| PROBLEM STATEMENT |
Look for the word "will" in the records, and copy each line where it appears.

Saved data entries

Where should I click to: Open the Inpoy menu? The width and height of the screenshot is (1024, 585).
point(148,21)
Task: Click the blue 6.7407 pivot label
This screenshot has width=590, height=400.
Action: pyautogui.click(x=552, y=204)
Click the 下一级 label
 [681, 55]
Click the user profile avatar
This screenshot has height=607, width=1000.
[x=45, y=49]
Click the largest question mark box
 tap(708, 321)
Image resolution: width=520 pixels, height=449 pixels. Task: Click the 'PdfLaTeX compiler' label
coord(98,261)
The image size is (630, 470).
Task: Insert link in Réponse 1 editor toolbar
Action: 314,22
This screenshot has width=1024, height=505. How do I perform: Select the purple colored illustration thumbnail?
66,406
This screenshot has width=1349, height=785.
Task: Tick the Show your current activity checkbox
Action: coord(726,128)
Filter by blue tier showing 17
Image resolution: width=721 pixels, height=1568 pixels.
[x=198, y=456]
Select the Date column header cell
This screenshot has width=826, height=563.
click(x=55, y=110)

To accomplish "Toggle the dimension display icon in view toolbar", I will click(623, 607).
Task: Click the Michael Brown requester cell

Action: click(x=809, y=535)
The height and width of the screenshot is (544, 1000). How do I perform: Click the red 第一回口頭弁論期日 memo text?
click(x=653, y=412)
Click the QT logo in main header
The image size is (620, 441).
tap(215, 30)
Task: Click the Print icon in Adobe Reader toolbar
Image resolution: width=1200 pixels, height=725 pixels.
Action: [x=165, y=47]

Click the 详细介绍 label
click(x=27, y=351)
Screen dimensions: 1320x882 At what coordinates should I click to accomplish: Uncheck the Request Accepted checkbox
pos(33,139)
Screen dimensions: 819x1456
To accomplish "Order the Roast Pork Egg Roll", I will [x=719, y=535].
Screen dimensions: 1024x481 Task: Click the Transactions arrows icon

| RESULT FOR THIS EXERCISE |
To accomplish "Toggle the dimension display icon in view toolbar", I will click(623, 607).
To accomplish "Order the Roast Pork Egg Roll", I will [x=719, y=535].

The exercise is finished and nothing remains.